Ещё сказано: «Не признаёт загробной жизни и мздовоздаяния». Если разуметь жизнь загробную в смысле второго пришествия, ада с вечными мучениями, дьяволами, и рая - постоянного блаженства, то совершенно справедливо, что я не признаю такой загробной жизни; но жизнь вечную и возмездие здесь и везде, теперь и всегда, признаю до такой степени, что, стоя по своим годам на краю гроба, часто должен делать усилия, чтобы не желать плотской смерти, то есть рождения к новой жизни, и верю, что всякий добрый поступок увеличивает истинное благо моей вечной жизни, а всякий злой поступок уменьшает его.

Сказано также, что я отвергаю все таинства. Это совершенно справедливо. Все таинства я считаю низменным, грубым, несоответствующим понятию о Боге и христианскому учению колдовством и, кроме того, нарушением самых прямых указаний Евангелия. В крещении младенцев вижу явное извращение всего того смысла, который могло иметь крещение для взрослых, сознательно принимающих христианство; в совершении таинства брака над людьми, заведомо соединявшимися прежде, и в допущении разводов и в освящении браков разведённых вижу прямое нарушение и смысла, и буквы евангельского учения. В периодическом прощении грехов на исповеди вижу вредный обман, только поощряющий безнравственность и уничтожающий опасение перед согрешением. В елеосвящении так же, как и в миропомазании, вижу приёмы грубого колдовства, как и в почитании икон и мощей, как и во всех тех обрядах, молитвах, заклинаниях, которыми наполнен требник. В причащении вижу обоготворение плоти и извращение христианского учения. В священстве, кроме явного приготовления к обману, вижу прямое нарушение слов Христа, прямо запрещающего кого бы то ни было называть учителями, отцами, наставниками (Мф.23:8-10).

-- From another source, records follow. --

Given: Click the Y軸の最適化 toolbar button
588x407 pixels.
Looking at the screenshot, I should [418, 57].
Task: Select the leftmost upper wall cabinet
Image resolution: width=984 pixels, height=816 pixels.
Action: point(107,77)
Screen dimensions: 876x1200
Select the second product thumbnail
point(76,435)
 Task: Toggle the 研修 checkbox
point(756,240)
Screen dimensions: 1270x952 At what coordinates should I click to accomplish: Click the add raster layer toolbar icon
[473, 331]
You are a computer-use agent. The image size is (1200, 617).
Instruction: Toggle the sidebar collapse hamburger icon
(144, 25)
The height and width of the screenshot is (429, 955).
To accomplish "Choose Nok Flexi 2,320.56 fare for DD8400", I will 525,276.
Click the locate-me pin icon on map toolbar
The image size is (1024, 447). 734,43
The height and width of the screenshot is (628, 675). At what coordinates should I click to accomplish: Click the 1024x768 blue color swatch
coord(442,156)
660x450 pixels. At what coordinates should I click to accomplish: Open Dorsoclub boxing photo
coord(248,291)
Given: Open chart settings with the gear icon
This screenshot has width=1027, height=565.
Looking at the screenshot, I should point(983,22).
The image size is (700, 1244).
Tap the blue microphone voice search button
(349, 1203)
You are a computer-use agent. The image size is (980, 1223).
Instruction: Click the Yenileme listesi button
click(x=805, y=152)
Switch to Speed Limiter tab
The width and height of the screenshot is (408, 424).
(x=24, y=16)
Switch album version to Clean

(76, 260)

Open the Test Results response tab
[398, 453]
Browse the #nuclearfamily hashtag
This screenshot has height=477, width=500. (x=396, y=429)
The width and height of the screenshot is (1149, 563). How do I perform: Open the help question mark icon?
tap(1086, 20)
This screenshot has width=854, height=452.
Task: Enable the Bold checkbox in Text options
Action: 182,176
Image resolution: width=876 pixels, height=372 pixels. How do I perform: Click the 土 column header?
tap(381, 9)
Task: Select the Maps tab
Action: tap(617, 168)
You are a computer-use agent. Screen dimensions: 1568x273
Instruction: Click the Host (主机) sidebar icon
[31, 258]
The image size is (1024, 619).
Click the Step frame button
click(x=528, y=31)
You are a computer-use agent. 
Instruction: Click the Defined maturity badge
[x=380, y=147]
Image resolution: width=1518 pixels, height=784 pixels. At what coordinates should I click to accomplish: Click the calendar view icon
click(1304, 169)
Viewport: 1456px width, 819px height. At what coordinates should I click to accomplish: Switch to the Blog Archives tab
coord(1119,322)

Сказано, наконец, как последняя и высшая степень моей виновности, что я, «ругаясь над самыми священными предметами веры, не содрогнулся подвергнуть глумлению священнейшее из таинств - Евхаристию». То, что я не содрогнулся описать просто и объективно то, что священник делает для приготовлений этого, так называемого, таинства, то это совершенно справедливо; но то, что это, так называемое, таинство есть нечто священное и что описать его просто, как оно делается, есть кощунство, - это совершенно несправедливо. Кощунство не в том, чтобы назвать перегородку-перегородкой, а не иконостасом, и чашку - чашкой, а не потиром и т. п., а ужаснейшее, не перестающее, возмутительное кощунство - в том, что люди, пользуясь всеми возможными средствами обмана и гипнотизации, - уверяют детей и простодушный народ, что если нарезать известным способом и при произнесении известных слов кусочки хлеба и положить их в вино, то в кусочки эти входит Бог; и что тот, во имя кого живого вынется кусочек, тот будет здоров; во имя же кого умершего вынется такой кусочек, то тому на том свете будет лучше; и что тот, кто съел этот кусочек, в того войдёт Сам Бог.